On Sun, Mar 02, 2025 at 12:36:51PM -0800, Paul E. McKenney wrote:
> On Sun, Mar 02, 2025 at 10:46:29AM -0800, Boqun Feng wrote:
> > On Sun, Mar 02, 2025 at 09:39:44AM -0800, Paul E. McKenney wrote:
> > > On Sun, Mar 02, 2025 at 11:19:44AM +0100, Uladzislau Rezki wrote:
> > > > On Fri, Feb 28, 2025 at 05:08:49PM -0800, Paul E. McKenney wrote:
> > > > > On Fri, Feb 28, 2025 at 11:59:55AM -0800, Paul E. McKenney wrote:
> > > > > > On Fri, Feb 28, 2025 at 08:12:51PM +0100, Uladzislau Rezki wrote:
> > > > > > > Hello, Paul!
> > > > > > > 
> > > > > > > > > > > > 
> > > > > > > > > > > > Except that I got this from overnight testing of rcu/dev on the shared
> > > > > > > > > > > > RCU tree:
> > > > > > > > > > > > 
> > > > > > > > > > > > WARNING: CPU: 5 PID: 14 at kernel/rcu/tree.c:1636 rcu_sr_normal_complete+0x5c/0x80
> > > > > > > > > > > > 
> > > > > > > > > > > > I see this only on TREE05.  Which should not be too surprising, given
> > > > > > > > > > > > that this is the scenario that tests it.  It happened within five minutes
> > > > > > > > > > > > on all 14 of the TREE05 runs.
> > > > > > > > > > > > 
> > > > > > > > > > > Hm.. This is not fun. I tested this on my system and i did not manage to
> > > > > > > > > > > trigger this whereas you do. Something is wrong.
> > > > > > > > > > 
> > > > > > > > > > If you have a debug patch, I would be happy to give it a go.
> > > > > > > > > > 
> > > > > > > > > I can trigger it. But.
> > > > > > > > > 
> > > > > > > > > Some background. I tested those patches during many hours on the stable
> > > > > > > > > kernel which is 6.13. On that kernel i was not able to trigger it. Running
> > > > > > > > > the rcutorture on the our shared "dev" tree, which i did now, triggers this
> > > > > > > > > right away.
> > > > > > > > 
> > > > > > > > Bisection?  (Hey, you knew that was coming!)
> > > > > > > > 
> > > > > > > Looks like this: rcu: Fix get_state_synchronize_rcu_full() GP-start detection
> > > > > > > 
> > > > > > > After revert in the dev, rcutorture passes TREE05, 16 instances.
> > > > > > 
> > > > > > Huh.  We sure don't get to revert that one...
> > > > > > 
> > > > > > Do we have a problem with the ordering in rcu_gp_init() between the calls
> > > > > > to rcu_seq_start() and portions of rcu_sr_normal_gp_init()?  For example,
> > > > > > do we need to capture the relevant portion of the list before the call
> > > > > > to rcu_seq_start(), and do the grace-period-start work afterwards?
> > > > > 
> > > > > I tried moving the call to rcu_sr_normal_gp_init() before the call to
> > > > > rcu_seq_start() and got no failures in a one-hour run of 200*TREE05.

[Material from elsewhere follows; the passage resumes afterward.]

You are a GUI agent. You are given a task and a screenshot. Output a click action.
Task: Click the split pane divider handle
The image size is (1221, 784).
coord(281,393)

> > > > > Which does not necessarily mean that this is the correct fix, but I
> > > > > figured that it might at least provide food for thought.
> > > > > 
> > > > > 							Thanx, Paul
> > > > > 
> > > > > ------------------------------------------------------------------------
> > > > > 
> > > > > diff --git a/kernel/rcu/tree.c b/kernel/rcu/tree.c
> > > > > index 48384fa2eaeb8..d3efeff7740e7 100644
> > > > > --- a/kernel/rcu/tree.c
> > > > > +++ b/kernel/rcu/tree.c
> > > > > @@ -1819,10 +1819,10 @@ static noinline_for_stack bool rcu_gp_init(void)
> > > > >  
> > > > >  	/* Advance to a new grace period and initialize state. */
> > > > >  	record_gp_stall_check_time();
> > > > > +	start_new_poll = rcu_sr_normal_gp_init();
> > > > >  	/* Record GP times before starting GP, hence rcu_seq_start(). */
> > > > >  	rcu_seq_start(&rcu_state.gp_seq);
> > > > >  	ASSERT_EXCLUSIVE_WRITER(rcu_state.gp_seq);
> > > > > -	start_new_poll = rcu_sr_normal_gp_init();
> > > > >  	trace_rcu_grace_period(rcu_state.name, rcu_state.gp_seq, TPS("start"));
> > > > >  	rcu_poll_gp_seq_start(&rcu_state.gp_seq_polled_snap);
> > > > >  	raw_spin_unlock_irq_rcu_node(rnp);
> > > > >
> > > > Running this 24 hours already. TREE05 * 16 scenario. I do not see any
> > > > warnings yet. There is a race, indeed. The gp_seq is moved forward,
> > > > wheres clients can still come until rcu_sr_normal_gp_init() places a
> > > > dummy-wait-head for this GP.
> > > > 
> > > > Thank you for testing Paul and looking to this :)
> > > 
> > > Very good!  This is a bug in this commit of mine:
> > > 
> > > 012f47f0f806 ("rcu: Fix get_state_synchronize_rcu_full() GP-start detection")
> > > 
> > > Boqun, could you please fold this into that commit with something like
> > > this added to the commit log just before the paragraph starting with
> > > "Although this fixes 91a967fd6934"?
> > > 
> > > 	However, simply changing get_state_synchronize_rcu_full() function
> > > 	to use rcu_state.gp_seq instead of the root rcu_node structure's
> > > 	->gp_seq field results in a theoretical bug in kernels booted
> > > 	with rcutree.rcu_normal_wake_from_gp=1 due to the following
> > > 	sequence of events:
> > > 
> > > 	o	The rcu_gp_init() function invokes rcu_seq_start()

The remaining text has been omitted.